What To Expect When You Reach

Your LDR (Labor Delivery Room)



When it comes to waiting for a LDR there is no telling how short or how long your wait will be. The ER assigns LDRs according to priority and those who are the farthest along instead of who gets there first. While you are waiting for a LDR a nurse will be assigned to administer the I.V. If a LDR is already available they may wait to administer the I.V. when you get there. One important thing to remember is once the nurse tries to hook up the needle for the IV make sure the person knows what they are doing, has experience and puts it in correctly. You'll know if its not in correctly if after 5 minutes the place were the needle is still hurts and starts to swell. With my second pregnancy I had two nurses try to put the IV in and both my arms ended up looking like a pin cushion. The first place they'll try is your hand, then if both hands don't work they'll do the area infront of the elbow and if that doesn't work they'll try the top of your arm. After I got to my LDR and Pitocin was administered for my induction half a hour after it didn't take effect the Labor Delivery nurse noticed they still didn't put it in right and the fluid was going under my skin and the vein had started to heal so she put it in again and did it correctly. I ended up finding out from a lot of experiences in the LDR that the ER staff at the hospital I was at was not well educated including the midwife who checked my cervix and was off by 1cm. Hopefully you won't experience the same troublesJ

Once your LDR (Labor Delivery Room) is available and ready you'll be wheeled up to your room by a ordily or a nurse. With most hospital LDRs they are private and equipped to be comfortable and almost like a hotel room with a t.v set, rocking chair but also has a bed that with some may pull away at the end with leg holds that pop up for delivery along with monitors to monitor your contraction and baby's heartbeat that the nurses at the front desk can check and a bathroom. Some rooms may have more, some may have less. The labor delivery rooms I was in had a bed that the mattress was two pieces, the bed came apart at the bottom and leg holds popped up from the side for delivery. I had a t.v. set, a rocking chair, a chair that could fold back into a bed, really bright show lights above me that could be programmed to turn on to help with lighting for delivery and there was a area to the side with a curtain that had all the essentials needed for delivery including the baby bed were baby is cleaned off and a sink for the drs and nurses to wash their hands. It felt like a very warm and comforting environment.

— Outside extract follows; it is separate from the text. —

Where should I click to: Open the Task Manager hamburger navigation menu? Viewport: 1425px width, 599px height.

Once you reach your room and settle in, what comes next is usually up to how far along your labor is. If your water hasn't broken yet and you haven't reached 4cm yet most likely your OB will ask that you walk around the maternity ward for a hour to get your water to break on its own and to keep dilation progressing. This is a perfect opportunity to take a look at the nursery. You'll be walking around wheeling a IV pole but when you have a strong contraction stop and hold on to the guard rails and try to breath in and out deeply and slowly, take a deep breath in and a deep breath out. It does sound a little corny but trust me it does help with relaxation and relaxation helps ease the pain a little until its over with. If you find the pain with the contraction is too intense to keep walking then it is ok to go back to your room. With my first pregnancy I was only walking for 15 minutes before I turned back because it was too painful and uncomfortable. Even after walking if your water didn't break then you'll most likely be put in bed, hooked up to the contraction and heart beat monitor and your water will be broken manually.

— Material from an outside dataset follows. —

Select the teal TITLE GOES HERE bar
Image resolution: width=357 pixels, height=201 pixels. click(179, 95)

How your water is broken manually is a nurse will place a absorbent pad underneath you. You'll be asked to lay on your back with your legs bent and spread apart. The nurse will use what looks like a crochet needle. Its basically a small stick with a small hook at the end. The nurse will place the end of the hook in your vaginal canal and make a tear in the amniotic sac. The whole procedure is absolutely painless. Immediately after the sac has been torn you'll feel a warm gush of fluid be released onto the absorbent pad almost like you've gone pee only with a lot more fluid being released. Once your water is broken you are confined to bed unless you need to urinate. Depending on how the nurse that is assigned to you practices some nurses may give the go ahead for you to use the bathroom with assistance and others may use a catheter. A catheter is a bag with a long tube that is placed in the urethra (hole your urine comes out of). There is a natural response trigger in the urethra that will cause urine to be released into the tube that is placed inside the urethra. It may sound painful but you will barely feel a thing.

If by chance the nurse allows you to use the bathroom be prepared to have soaked socks. Even though once you stand up you won't have a gush of fluid rushing out you will have fluid slowly leaking down your leg. There is no danger of walking to the bathroom or using the bathroom with a nurses approval but it can be unpleasant with the leaking. Even though your water has broken amniotic fluid is still being produced up until the baby and placenta are delivered so even while you are laying in bed once in a while fluid will be released onto the absorbent pad which is replaced often.